Worth reading - albeit bleak in the extreme. It probably won't appear in the Hicksville Bookshop under a "Local Author" sign
To enjoy an unpleasant read I need to be interested. Unfortunately I found it all pretty predictable and saw the outcome and 'twists' almost from the start. Ultimately I’m a bit disappointed.
Sharp Objects tells the story of the search for the killer of two very young girls in a small Missouri town. It's told from the point of view of Camille Preaker, a former resident of Wind Gap, the town where the killings took place. Having left to live and work in Chicago years earlier, journalist Preaker returns to her home town to investigate and report on the case on behalf of her employer, the Chicago Post.

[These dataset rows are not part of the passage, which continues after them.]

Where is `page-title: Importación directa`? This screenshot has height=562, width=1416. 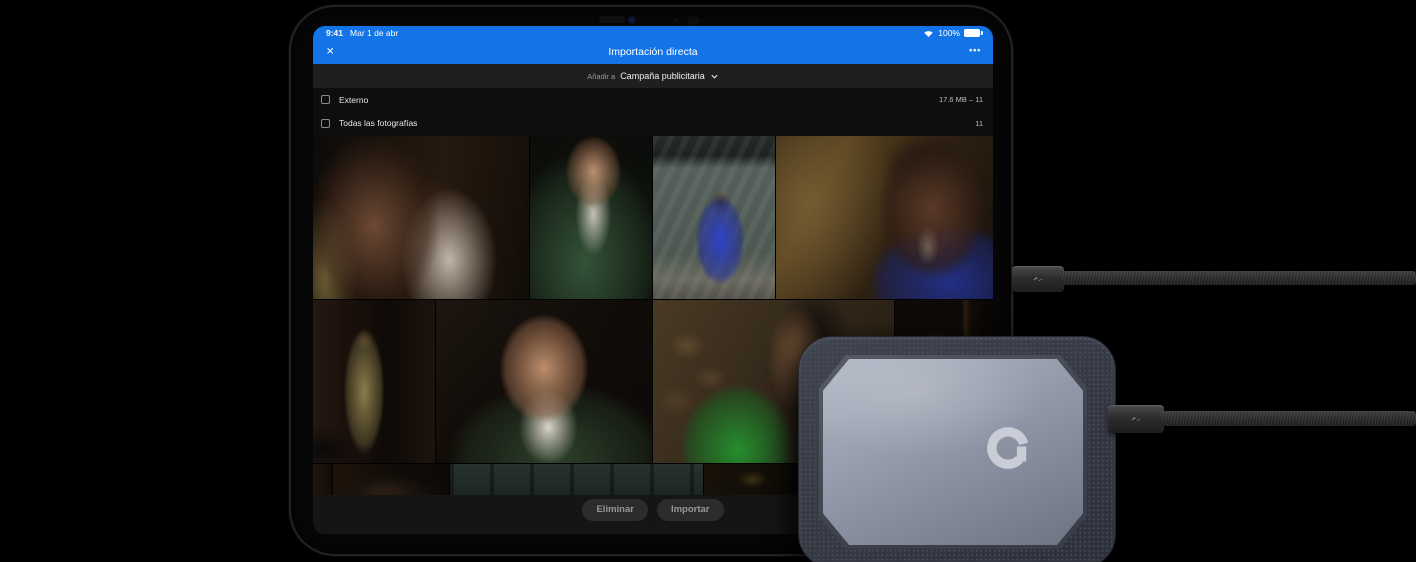 page-title: Importación directa is located at coordinates (653, 52).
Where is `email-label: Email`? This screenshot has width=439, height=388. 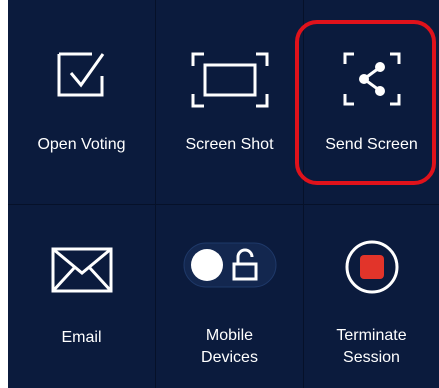
email-label: Email is located at coordinates (82, 338).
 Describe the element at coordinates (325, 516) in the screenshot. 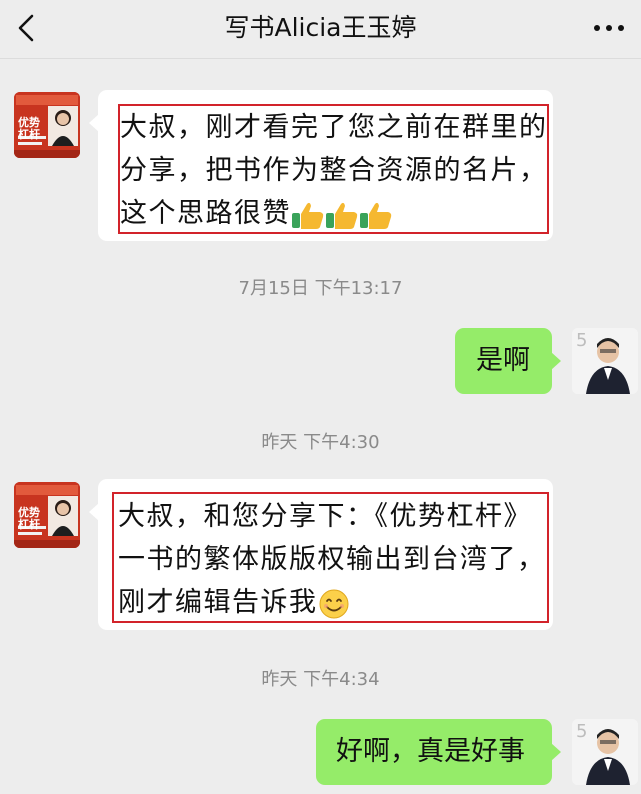

I see `message-line: 大叔，和您分享下：《优势杠杆》` at that location.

Upon returning, Preaker's dysfunctional childhood and difficult relationship with her overbearing mother are re-examined.
The 'sharp objects' in the title refer to the tools which the self-harming Preaker has used to (almost entirely)scar her body since childhood. With the exception of her face and a small circle in her back, her skin is covered with marks. Preaker is also a chronic alcoholic who frequently starts the day with a glass of vodka, or whatever comes to hand. She is a seriously messed-up young woman.
This is an incredibly dark novel, which like Dark Places deals with the most despicable of all crimes: child murder. For some reason, Flynn appears to be drawn to this grim subject. But the problem with this story is that it lacks pace. Flynn spends the vast majority of the novel carefully describing the painful childhood of the central protagonist, Preaker, and demonstrating just how emotionally damaged she and other members of her family still are (she has a younger half-sister), but it's all done far too slowly. At times one forgets that there is a case to solve. In contrast, the end of the book is rushed, and a major plot twist is presented too quickly.
For a first book, Sharp Objects is a decent attempt; but it's Flynn's weakest novel. Luckily for her she improved with her next two efforts.
If you haven't read Gone Girl, I would HIGHLY suggest reading it. Even if you've seen the movie, Flynn's writing is astounding. She paints a story with her words and it's well worth a read. This book, however, is not.